Latin Defaults’ Repeated Loops

As Latin America continues to garner notice for remaining outside the global economic fear epicenter, S&P issued a report showing it accounted for half the 15 emerging market defaults this year, with Brazilian bank and Belize sovereign fights now souring investor attitudes. The speculative-grade non-payment rate was 2 percent for the universe in July, and the region has a dozen ‘weakest links” with B- or lower ratings and negative outlooks with less than 40 percent of followed companies high-grade. The negative bias rose but was skewed by policy risk reflected in Argentina’s expropriation of energy company YPF. LAC has been responsible for over one-fifth of the near $350 billion in global placement through the first seven months this year, and outside Mexico the main export partners are in the Eurozone or other developing economies. According to the Institute for International Finance’s lending surveys conditions remain positive and are aided by domestic consumer demand as an available backstop which can be bolstered by government fiscal and monetary responses. Brazilian utilities have led the recent default wave, and Cemex remains a “weak link” even as creditors agreed to another refinancing after the 2009 crisis deal. Other names in that category include Jamaica’s National Commercial Bank and metal producers in Argentina and Venezuela. Latin American GDP growth will be 3.6 percent this year, twice the Caribbean’s pace. Exports often represent one-quarter of output and crude petroleum is one-tenth of sales abroad. The Eurozone was the source of 40 percent of FDI, one-third from Spain, and China has jumped to the top ranks as a commodity buyer and project sponsor. The study cites a trend toward resource nationalization in the Andean zone and elsewhere that could reduce inflows at a time when countries must again marshal “countercyclical” tools against slipping industrial indicators worldwide.

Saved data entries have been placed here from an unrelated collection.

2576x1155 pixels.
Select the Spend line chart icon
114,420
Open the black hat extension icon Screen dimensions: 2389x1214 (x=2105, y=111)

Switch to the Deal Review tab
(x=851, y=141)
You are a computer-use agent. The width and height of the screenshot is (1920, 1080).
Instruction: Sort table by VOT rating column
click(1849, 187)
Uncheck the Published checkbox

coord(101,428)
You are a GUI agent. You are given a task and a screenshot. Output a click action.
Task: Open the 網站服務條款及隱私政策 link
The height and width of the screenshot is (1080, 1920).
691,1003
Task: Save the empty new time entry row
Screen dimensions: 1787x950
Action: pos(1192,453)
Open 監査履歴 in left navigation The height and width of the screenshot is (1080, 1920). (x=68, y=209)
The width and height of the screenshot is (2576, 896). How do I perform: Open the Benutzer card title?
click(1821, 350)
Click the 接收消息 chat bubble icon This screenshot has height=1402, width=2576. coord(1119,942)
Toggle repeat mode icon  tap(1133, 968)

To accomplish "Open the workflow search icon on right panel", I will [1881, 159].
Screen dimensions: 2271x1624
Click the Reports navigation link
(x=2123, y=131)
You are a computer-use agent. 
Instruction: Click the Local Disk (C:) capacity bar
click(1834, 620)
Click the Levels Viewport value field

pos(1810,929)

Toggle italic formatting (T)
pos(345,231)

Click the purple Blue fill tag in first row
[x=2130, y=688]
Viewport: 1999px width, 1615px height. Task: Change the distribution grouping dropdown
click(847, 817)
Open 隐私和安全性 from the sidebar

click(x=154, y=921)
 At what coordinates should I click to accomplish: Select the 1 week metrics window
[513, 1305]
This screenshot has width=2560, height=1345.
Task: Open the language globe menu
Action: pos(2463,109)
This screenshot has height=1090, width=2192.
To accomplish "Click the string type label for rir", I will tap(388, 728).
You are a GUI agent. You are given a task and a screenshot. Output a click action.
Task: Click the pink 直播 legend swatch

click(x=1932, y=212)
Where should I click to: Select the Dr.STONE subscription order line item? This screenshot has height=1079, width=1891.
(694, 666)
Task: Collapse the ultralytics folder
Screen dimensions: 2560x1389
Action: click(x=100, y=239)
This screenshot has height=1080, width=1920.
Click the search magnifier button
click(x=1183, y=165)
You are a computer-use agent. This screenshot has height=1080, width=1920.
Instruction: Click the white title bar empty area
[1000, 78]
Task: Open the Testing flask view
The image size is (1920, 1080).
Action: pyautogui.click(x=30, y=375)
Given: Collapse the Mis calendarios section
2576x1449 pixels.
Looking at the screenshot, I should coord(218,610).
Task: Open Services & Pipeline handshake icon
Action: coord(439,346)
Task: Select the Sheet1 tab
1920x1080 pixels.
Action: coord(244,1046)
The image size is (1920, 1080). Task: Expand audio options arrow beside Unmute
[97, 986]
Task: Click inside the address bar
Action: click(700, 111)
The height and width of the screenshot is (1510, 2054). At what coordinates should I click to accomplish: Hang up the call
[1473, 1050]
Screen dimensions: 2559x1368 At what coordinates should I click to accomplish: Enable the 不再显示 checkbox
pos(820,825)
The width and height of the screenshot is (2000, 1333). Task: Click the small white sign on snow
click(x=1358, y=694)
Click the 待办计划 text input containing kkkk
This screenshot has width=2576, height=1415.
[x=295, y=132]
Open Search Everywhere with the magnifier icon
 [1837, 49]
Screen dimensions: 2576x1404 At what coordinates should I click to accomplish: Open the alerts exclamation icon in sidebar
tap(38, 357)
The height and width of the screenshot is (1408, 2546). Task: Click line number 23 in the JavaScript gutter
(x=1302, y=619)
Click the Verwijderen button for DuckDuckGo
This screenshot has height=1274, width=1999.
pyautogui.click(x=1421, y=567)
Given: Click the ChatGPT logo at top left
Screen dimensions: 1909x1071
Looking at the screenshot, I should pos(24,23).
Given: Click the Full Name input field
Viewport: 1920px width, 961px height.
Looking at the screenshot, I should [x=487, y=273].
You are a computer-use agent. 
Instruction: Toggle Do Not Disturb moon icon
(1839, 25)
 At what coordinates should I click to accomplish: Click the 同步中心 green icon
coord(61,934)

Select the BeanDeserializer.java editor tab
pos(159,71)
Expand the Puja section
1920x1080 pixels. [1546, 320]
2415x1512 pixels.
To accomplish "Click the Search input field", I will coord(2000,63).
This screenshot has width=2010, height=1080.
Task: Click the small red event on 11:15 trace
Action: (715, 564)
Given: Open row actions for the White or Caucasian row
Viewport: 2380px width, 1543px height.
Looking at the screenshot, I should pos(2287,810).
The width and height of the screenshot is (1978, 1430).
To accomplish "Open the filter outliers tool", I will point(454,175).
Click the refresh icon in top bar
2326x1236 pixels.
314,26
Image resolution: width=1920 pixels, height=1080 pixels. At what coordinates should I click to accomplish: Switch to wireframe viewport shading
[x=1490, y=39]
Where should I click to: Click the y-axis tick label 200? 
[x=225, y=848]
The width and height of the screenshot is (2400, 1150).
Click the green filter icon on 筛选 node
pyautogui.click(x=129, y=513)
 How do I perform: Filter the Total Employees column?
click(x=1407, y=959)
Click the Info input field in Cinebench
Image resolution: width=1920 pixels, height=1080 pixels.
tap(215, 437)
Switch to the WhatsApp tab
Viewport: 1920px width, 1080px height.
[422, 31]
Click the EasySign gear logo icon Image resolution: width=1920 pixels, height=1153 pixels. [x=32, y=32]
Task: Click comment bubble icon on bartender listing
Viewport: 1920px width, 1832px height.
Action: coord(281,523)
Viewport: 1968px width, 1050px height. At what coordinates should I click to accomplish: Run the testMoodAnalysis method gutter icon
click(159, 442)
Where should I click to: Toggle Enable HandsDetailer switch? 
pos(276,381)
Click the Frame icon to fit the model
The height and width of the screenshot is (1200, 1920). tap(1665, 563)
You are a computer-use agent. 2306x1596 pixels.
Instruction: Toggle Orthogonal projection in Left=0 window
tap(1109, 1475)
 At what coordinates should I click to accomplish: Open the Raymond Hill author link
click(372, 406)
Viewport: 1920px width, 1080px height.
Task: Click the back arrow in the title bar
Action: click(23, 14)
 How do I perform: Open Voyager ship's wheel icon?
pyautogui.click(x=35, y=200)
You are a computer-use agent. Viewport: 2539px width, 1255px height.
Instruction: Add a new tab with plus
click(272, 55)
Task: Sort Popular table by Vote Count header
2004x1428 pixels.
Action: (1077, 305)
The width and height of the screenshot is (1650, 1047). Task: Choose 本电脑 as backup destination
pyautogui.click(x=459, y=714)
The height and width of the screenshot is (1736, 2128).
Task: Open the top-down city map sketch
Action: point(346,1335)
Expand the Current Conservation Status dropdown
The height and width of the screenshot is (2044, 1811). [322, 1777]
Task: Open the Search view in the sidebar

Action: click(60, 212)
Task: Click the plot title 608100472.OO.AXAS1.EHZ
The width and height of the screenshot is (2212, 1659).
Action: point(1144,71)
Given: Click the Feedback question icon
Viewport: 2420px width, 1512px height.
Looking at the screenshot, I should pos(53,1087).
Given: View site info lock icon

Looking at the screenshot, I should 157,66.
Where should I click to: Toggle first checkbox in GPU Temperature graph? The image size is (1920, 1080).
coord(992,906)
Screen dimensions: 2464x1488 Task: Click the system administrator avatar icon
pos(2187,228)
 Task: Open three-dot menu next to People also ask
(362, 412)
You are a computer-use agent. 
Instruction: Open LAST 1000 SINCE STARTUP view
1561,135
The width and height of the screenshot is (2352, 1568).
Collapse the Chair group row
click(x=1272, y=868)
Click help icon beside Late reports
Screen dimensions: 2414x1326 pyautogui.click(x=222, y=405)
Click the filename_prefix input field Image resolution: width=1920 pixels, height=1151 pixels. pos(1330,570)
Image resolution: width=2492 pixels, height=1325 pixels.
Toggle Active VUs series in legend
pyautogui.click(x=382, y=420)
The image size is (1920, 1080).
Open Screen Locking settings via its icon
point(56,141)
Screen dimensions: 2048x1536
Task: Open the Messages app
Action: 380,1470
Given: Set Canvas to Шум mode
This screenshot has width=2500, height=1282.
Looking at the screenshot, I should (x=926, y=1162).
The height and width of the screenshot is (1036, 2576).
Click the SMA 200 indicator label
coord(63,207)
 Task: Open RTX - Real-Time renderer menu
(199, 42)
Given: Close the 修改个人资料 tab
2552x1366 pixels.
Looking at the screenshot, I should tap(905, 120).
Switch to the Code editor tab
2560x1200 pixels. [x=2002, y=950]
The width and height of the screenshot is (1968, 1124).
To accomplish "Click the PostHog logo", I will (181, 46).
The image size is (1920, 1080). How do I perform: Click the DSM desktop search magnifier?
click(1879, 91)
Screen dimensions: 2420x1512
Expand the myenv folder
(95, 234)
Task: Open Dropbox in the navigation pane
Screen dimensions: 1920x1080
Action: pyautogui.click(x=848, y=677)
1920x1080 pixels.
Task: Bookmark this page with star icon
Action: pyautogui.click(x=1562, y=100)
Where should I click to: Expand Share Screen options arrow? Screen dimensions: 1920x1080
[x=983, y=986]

Belize’s 2029 “Superbond” went into initial default against this background as officials claimed they “could not afford” a $3 million August payment as the coupon increased from 6 percent to 8.5 percent under the 5-year old previous restructuring. The Creditor Committee, headed by Greylock Capital, expressed outrage at the par and discount exchange options offered amounting to 45 percent principal reductions for the latter after receiving assurance from the Barrow administration of its “consensual” intent. A sticking point in the negotiations is resolution of the liabilities of utilities nationalized since the original accord which are a major burden at 20 percent of GDP which may affect capacity to pay. Secondary prices dropped to the 30 cents level on the sudden hard line stance, which has also upset bondholders in the Banco Cruzeiro workout overseen by Brazil’s central bank after its June seizure. 90 percent acceptance is needed for a deposit protection fund buyback offer valued in the 45 cent range versus the 60 hedge funds envision in a court cross-claim.